Linebacker Anthony Sarao led USC with 12 tackles and linebacker Hayes Pullard had 11. USC’s special teams also came up big when lineman Chad Wheeler blocked a field-goal attempt in the third quarter.

Wheeler, the starting left tackle on offense, also helped keep Kessler mostly out of harm’s way, though he was sacked and fumbled in the third quarter.

USC had taken a 17-10 halftime lead on Vainuku’s short touchdown reception, Allen’s short touchdown run and Heidari’s first field goal.

But USC’s momentum dissipated as it stalled on its first third-quarter series, opening the door for Stanford, which then seemed to revert to the form of its Nov. 7 win over Oregon.

Starting at its eight yard-line, Stanford marched methodically downfield, until running back Tyler Gaffney tied the score with an 18-yard touchdown run.

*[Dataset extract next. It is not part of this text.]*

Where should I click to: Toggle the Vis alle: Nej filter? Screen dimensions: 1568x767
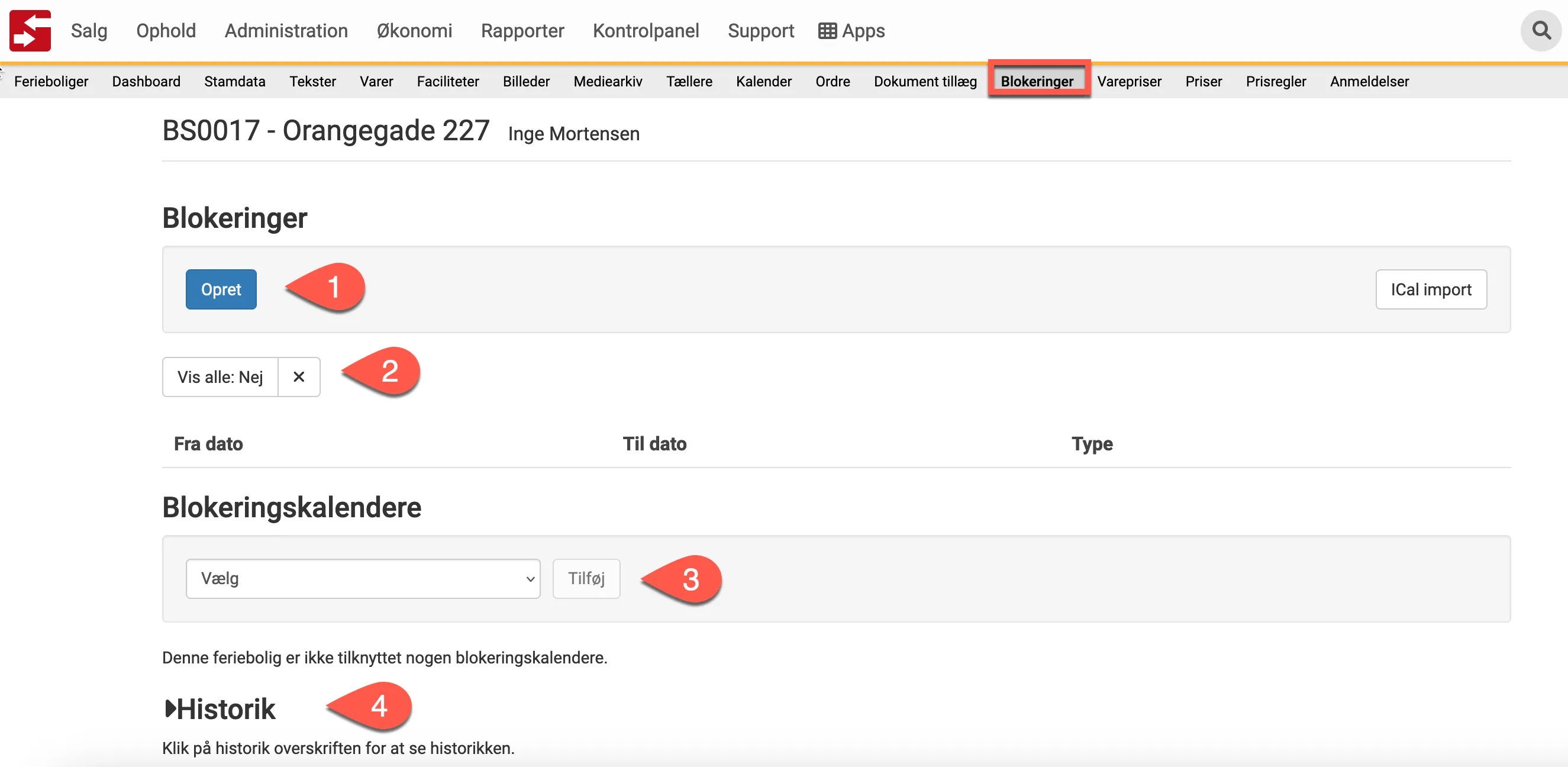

Gaffney had 158 yards in 24 carries.

USC gave the Cardinal another chance when Trent Murphy sacked Kessler, forcing a fumble that linebacker Shane Skov recovered.

The Trojans averted potential disaster when Wheeler blocked a field-goal attempt. Then, early in the fourth quarter, Bailey’s interception of a Kevin Hogan pass on third and goal at the USC 10 denied the Cardinal again.

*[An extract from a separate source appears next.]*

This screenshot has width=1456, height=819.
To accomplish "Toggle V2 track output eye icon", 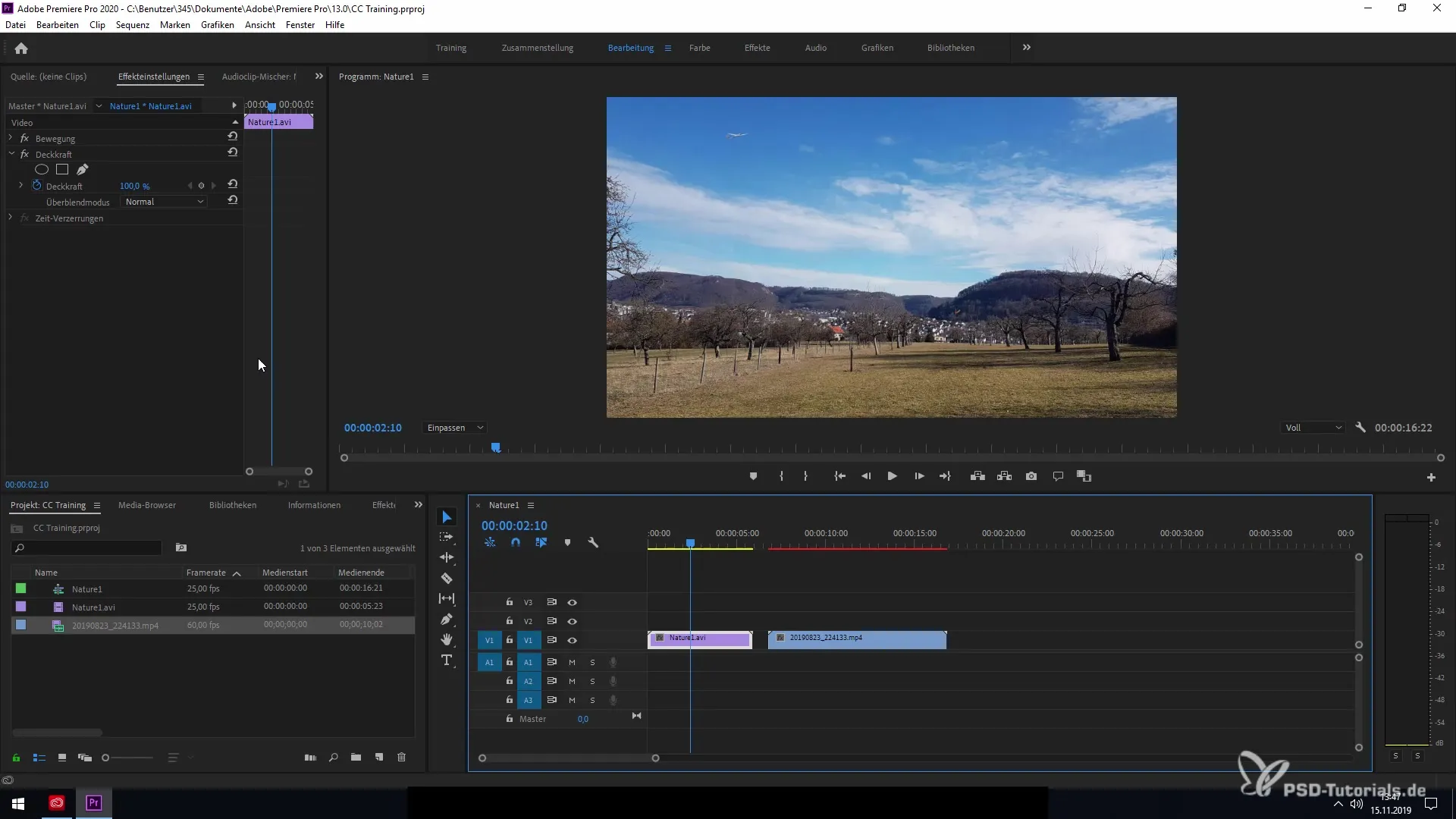I will (573, 621).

Bailey said Stanford had run the same play earlier in the game and he “made a mental note.” This time the Cardinal ran the play to the opposite side, but Bailey said he still recognized it.

“I knew [it] was coming again. I turned around and the ball was coming,” he said.

From there the teams exchanged punts, until Cravens’ interception and Orgeron’s fourth-down gamble paved the way for Heidari.

“We came over to the sideline and . . . Coach O looked at us and no one really said anything,” Kessler said of the moments before the fourth-down play. “He looked at us in the eyes and [offensive coordinator Clay] Helton looked at him and said, ‘We can do this’ and Coach O said, ‘I know we can.’

“Coach Helton called a great play. Marqise was hurting but he said, ‘I got one more in me.’”

Said Orgeron: “I felt that that was the time to do it. . . . If we wouldn’t have made it, [Stanford] could have gone down there and kicked a field goal and won the game. I totally understood that.”